Cross-Domain Few-Shot Semantic Segmentation (CD-FSS) seeks to segment unknown classes in
unseen domains using only a few annotated examples. This setting is inherently challenging:
source and target domains exhibit substantial distribution shifts, label spaces are
disjoint,
and support images are scarce—making standard episodic methods unreliable and
computationally
demanding at test time.
To address these constraints, we propose DistillFSS, a framework that
embeds
support-set knowledge directly into a model's parameters through a teacher-student
distillation
process. By internalizing few-shot reasoning into a dedicated layer within the
student
network, DistillFSS eliminates the need for support images at test time, enabling fast,
lightweight inference, while allowing efficient extension to novel classes in unseen domains
through rapid teacher-driven specialization.
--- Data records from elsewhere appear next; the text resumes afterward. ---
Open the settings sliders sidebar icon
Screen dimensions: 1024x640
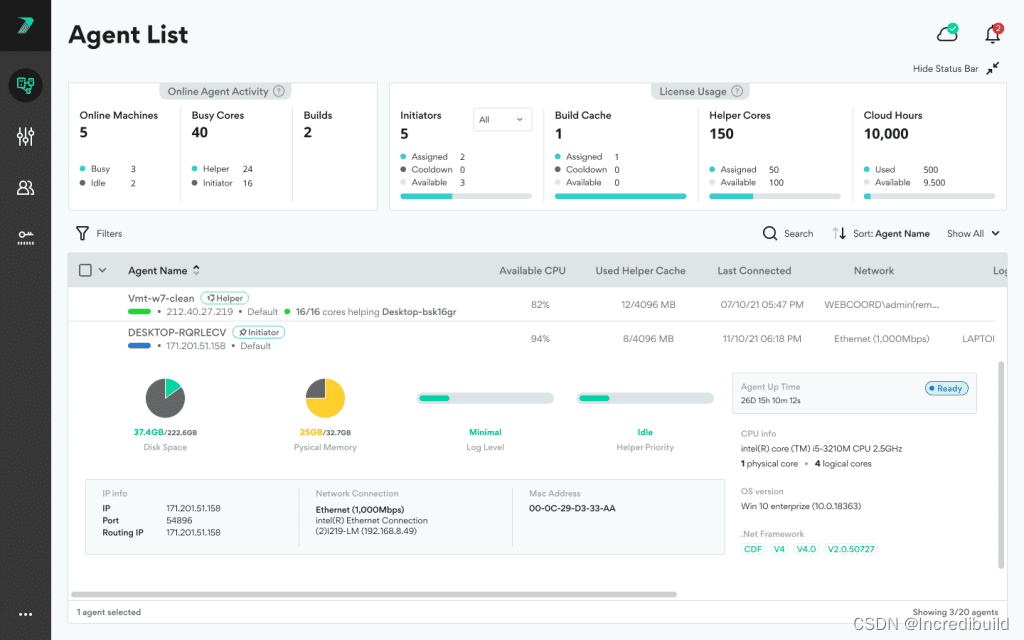[25, 136]
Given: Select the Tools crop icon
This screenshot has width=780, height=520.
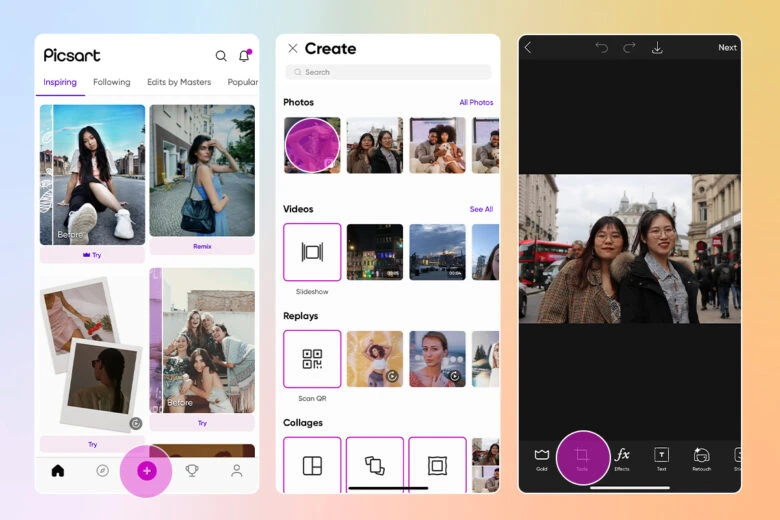Looking at the screenshot, I should pos(582,456).
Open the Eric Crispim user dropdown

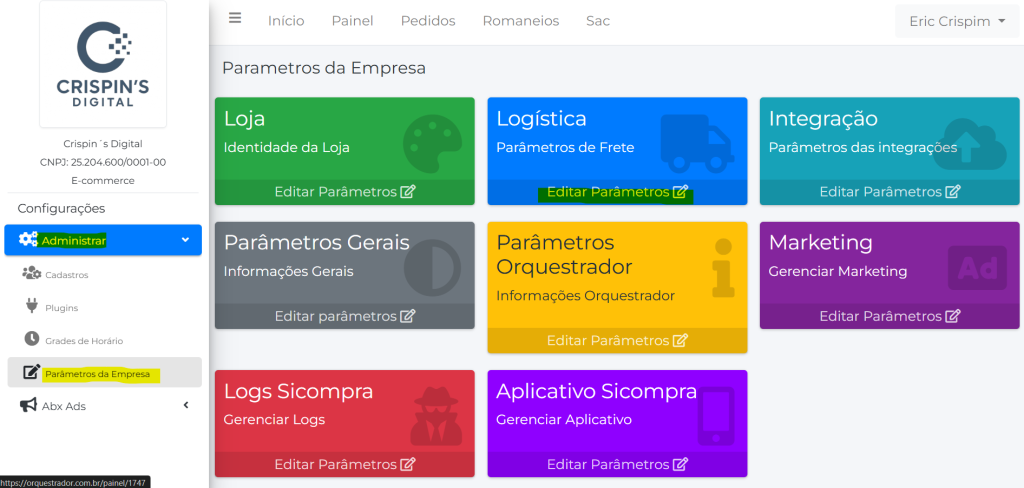tap(956, 21)
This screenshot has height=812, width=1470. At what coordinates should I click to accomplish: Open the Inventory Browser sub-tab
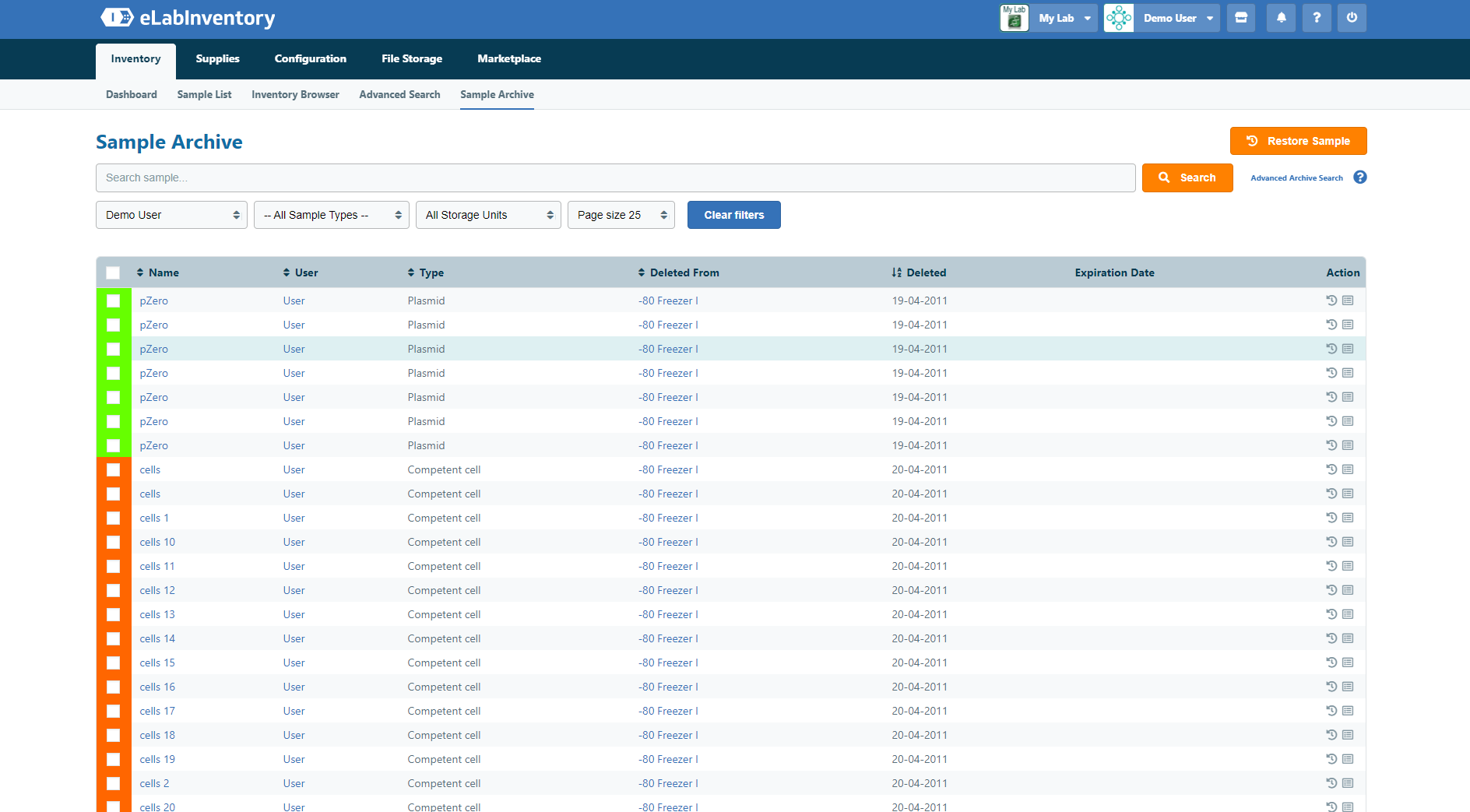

Combined with fine-tuning, the approach scales efficiently to large support sets and
significantly reduces computational overhead. To evaluate the framework under realistic
conditions, we introduce a new CD-FSS benchmark spanning medical imaging, industrial
inspection,
and remote sensing, with disjoint label spaces and variable support sizes. Experiments show
that
DistillFSS matches or surpasses state-of-the-art baselines, particularly in multi-class and
multi-shot scenarios, while offering substantial efficiency gains.